The second thing to note is that none of the wines score 100 points from both magazines simultaneously, although there are 7 perfect scores from the Spectator and 13 from the Advocate. So, 15% of the wines are considered to be potentially very top quality, although there is no agreement on which wines they actually are.
Within a magazine
Most magazines have several people tasting their wines, often covering different geographical areas, although these usually overlap.
The next graph shows the scores from 9 of the people who tasted wines for the Wine Spectator, covering the period 2006–2015. Each of them tasted 5,000–25,000 wines during that time (the data come from Wineinformatics: a quantitative analysis of wine reviewers). In the graph, the quality scores are grouped horizontally, with the percent of scores for each group shown vertically, for each taster.

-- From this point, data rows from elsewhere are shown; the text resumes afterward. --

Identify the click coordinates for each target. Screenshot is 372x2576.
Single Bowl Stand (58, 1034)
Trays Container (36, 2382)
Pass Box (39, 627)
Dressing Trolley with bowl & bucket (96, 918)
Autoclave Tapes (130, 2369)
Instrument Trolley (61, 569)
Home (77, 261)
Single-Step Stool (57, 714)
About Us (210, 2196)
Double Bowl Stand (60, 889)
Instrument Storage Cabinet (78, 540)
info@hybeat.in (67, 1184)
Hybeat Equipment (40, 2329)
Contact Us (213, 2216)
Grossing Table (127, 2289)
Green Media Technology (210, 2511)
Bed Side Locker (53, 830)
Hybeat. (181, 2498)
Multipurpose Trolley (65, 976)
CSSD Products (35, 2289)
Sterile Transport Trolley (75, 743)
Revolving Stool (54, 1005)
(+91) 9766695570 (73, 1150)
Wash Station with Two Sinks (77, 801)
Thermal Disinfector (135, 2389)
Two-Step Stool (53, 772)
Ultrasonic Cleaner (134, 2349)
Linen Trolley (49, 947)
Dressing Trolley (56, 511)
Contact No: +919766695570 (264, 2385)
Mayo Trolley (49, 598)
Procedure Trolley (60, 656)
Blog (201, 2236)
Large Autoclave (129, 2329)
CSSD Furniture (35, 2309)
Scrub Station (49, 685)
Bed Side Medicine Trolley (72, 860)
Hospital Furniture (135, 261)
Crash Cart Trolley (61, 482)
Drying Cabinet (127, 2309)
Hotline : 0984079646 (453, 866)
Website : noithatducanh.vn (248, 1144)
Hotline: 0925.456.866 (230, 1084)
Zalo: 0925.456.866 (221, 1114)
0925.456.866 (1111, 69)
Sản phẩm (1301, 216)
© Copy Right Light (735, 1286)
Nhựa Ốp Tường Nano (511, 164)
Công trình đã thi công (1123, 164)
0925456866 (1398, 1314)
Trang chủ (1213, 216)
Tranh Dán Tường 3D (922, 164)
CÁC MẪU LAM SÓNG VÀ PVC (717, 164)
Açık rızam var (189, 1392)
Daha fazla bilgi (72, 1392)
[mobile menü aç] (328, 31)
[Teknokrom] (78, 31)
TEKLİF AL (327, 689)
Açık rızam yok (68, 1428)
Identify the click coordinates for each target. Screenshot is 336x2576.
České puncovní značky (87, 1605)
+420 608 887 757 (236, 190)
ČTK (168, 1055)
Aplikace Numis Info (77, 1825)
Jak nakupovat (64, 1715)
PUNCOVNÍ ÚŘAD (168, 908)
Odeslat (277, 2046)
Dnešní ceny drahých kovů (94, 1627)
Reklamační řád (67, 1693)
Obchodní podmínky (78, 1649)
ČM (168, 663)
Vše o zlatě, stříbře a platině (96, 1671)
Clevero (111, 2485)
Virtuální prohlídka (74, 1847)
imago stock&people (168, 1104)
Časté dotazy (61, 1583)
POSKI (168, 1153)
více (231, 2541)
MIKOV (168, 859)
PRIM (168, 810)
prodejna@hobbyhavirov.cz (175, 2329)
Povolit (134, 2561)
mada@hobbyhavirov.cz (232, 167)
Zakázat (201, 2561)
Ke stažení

Obviously, most of the people scored their wines in the 85–89 range, except for Bruce Sanderson, who preferred 90–94 scores. Also, very few of the wines scored 95–100, from any taster.
However, there are some very different patterns here. For example, compared to his colleagues, James Molesworth greatly preferred the 80–84 and 85–89 ranges, at the expense of the 90–94 range. However, the two people who were most different from their colleagues are: MaryAnn Worobiec, who preferred the 85–89 range much more than did her colleagues, and the 90–94 less than they did; and Bruce Sanderson, who showed the strongest preference for a score of 90–94 over 85–89. Harvey Steiman and James Laube preferred scores of 90–94 over 80–84, although they may both claim that their wines justify those scores. The other tasters showed patterns that were fairly similar to each other.
Repeat tastings by one person
Finally, it is worth noting that, while wine critics sometimes do retrospective tastings of particular wines, there are very few published data about attempts to re-taste (and re-score) wines not long after they were originally tasted. One person who has done this is Rusty Gaffney (Quick trigger: are reviews done too soon?).
The following graph shows his scores for 21 Pinot noir wines, with each point representing one wine. The original score is shown horizontally (note that all of the wines scored ≥ 90 points), and the score when tasted again 16–26 months later is shown vertically. Points that lie on the line scored the same on both occasions, whilst those above the line did better at the second tasting, and those below the line did better the first time.
Note that only 3 wines got the same score on both occasions, with 10 doing better at the re-tasting and 8 doing worse. The maximum difference was 4 points.
So, about half of the wines were better and half were the same or worse when re-tasted 2 years later, which is what might be expected from random chance. While bottle variation may be a factor here, it is unlikely to change the results (although it might determine which wines did better or worse).
All three datasets show that variation in wine-quality scores is substantial, and that it arises from several sources. When you combine these sources of variation, it is difficult to attribute any mathematical precision to the use of numbers for wine commentary.
So, why aren't wines given a range of points, rather than a single score? It would make much more sense, given the mathematical reality of the situation.
* Perhaps more tellingly, in a 1999 article for the Los Angeles Times, David Shaw (He sips and spits — and the world listens) noted of Parker:
More than once he’ll be asked if he’d be willing to demonstrate his consistency. Would he taste and score five or six wines “blind” — without knowing what they are — and then taste and score them again a day or two later? “No,” he says. “I'm not doing trained dog tricks. I’ve got everything to lose and nothing to gain.”Apparently Parker neither respects scientific experiments nor understands their use.